[The Kreutzer Sonata and Other Stories by Leo Tolstoi]@TWC D-Link book
The Kreutzer Sonata and Other Stories

CHAPTER XXVIII
15/22

The origin of the evil is twofold.

It is due, in the first place, to a natural instinct, and, in the second, to the elevation of this instinct to a place to which it does not rightly belong.

This being so, the evil can only be remedied by effecting a change in the views now in vogue about "falling in love" and all that this term implies, by educating men and women at home through family influence and example, and abroad by means of healthy public opinion, to practice that abstinence which morality and Christianity alike enjoin.
This is my second contention.
In the third place I am of opinion that another consequence of the false light in which "falling in love," and what it leads to, are viewed in our society, is that the birth of children has lost its pristine significance, and that modern marriages are conceived less and less from the point of view of the family.

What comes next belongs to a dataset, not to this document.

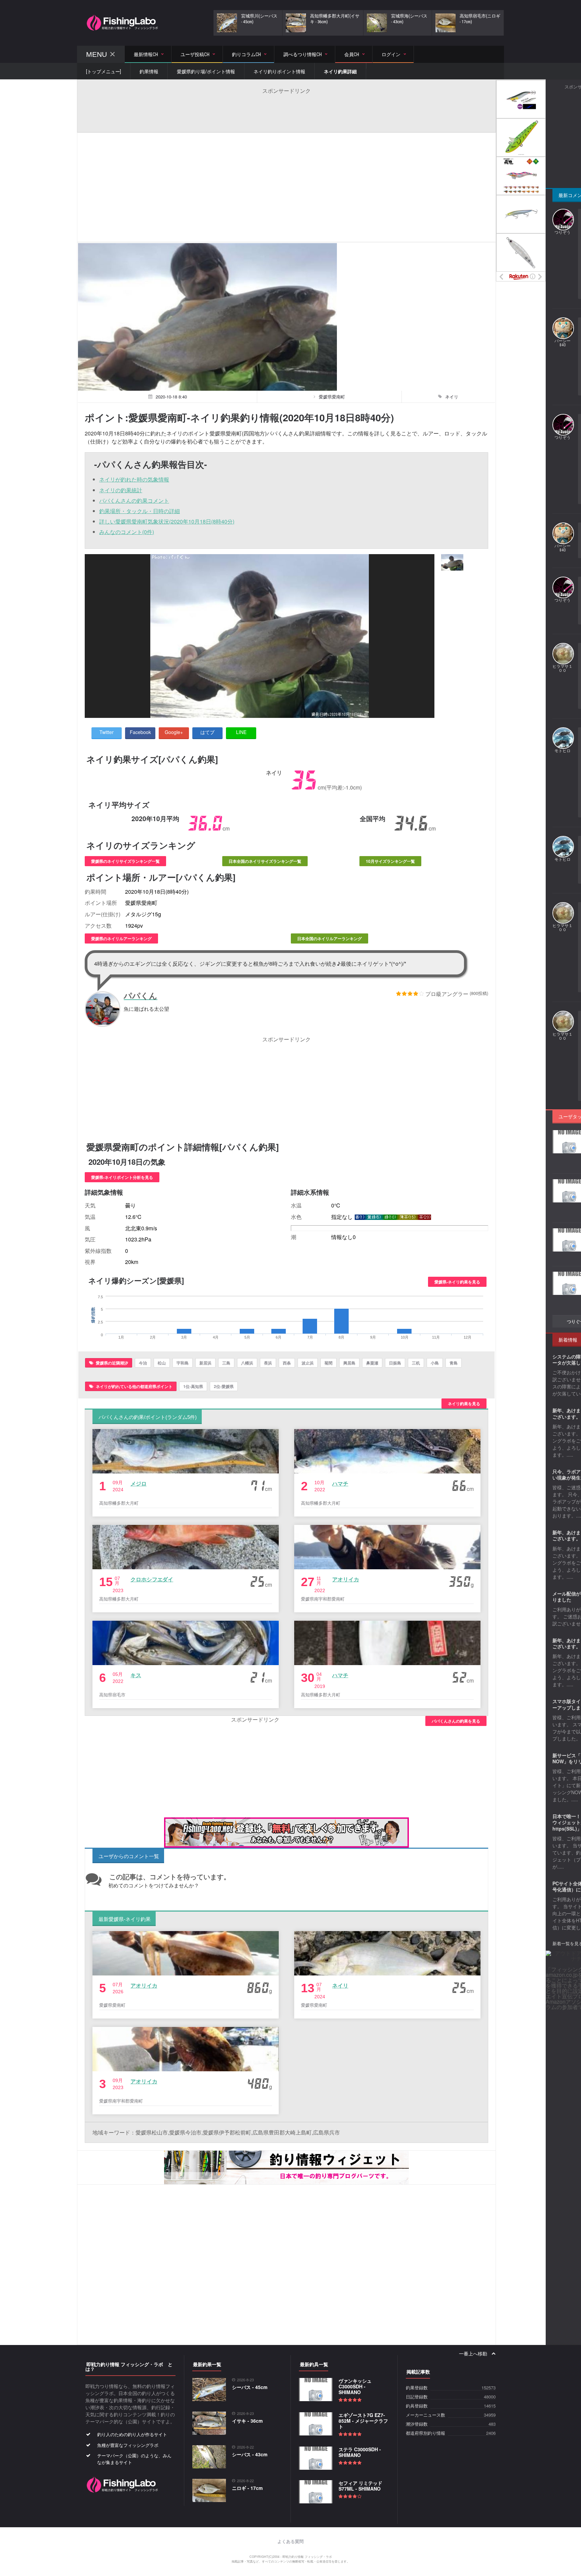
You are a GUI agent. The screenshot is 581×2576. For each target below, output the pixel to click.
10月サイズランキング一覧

I am of opinion that this is not right.
This is my third contention.
In the fourth place, I am of opinion that the children (who in our society are considered an obstacle to enjoyment--an unlucky accident, as it were) are educated not with a view to the problem which they will be one day called on to face and to solve, but solely with an eye to the pleasure which they may be made to yield to their parents.

The consequence is, that the children of human beings are brought up for all the world like the young of animals, the chief care of their parents being not to train them to such work as is worthy of men and women, but to increase their weight, or add a cubit to their stature, to make them spruce, sleek, well-fed, and comely.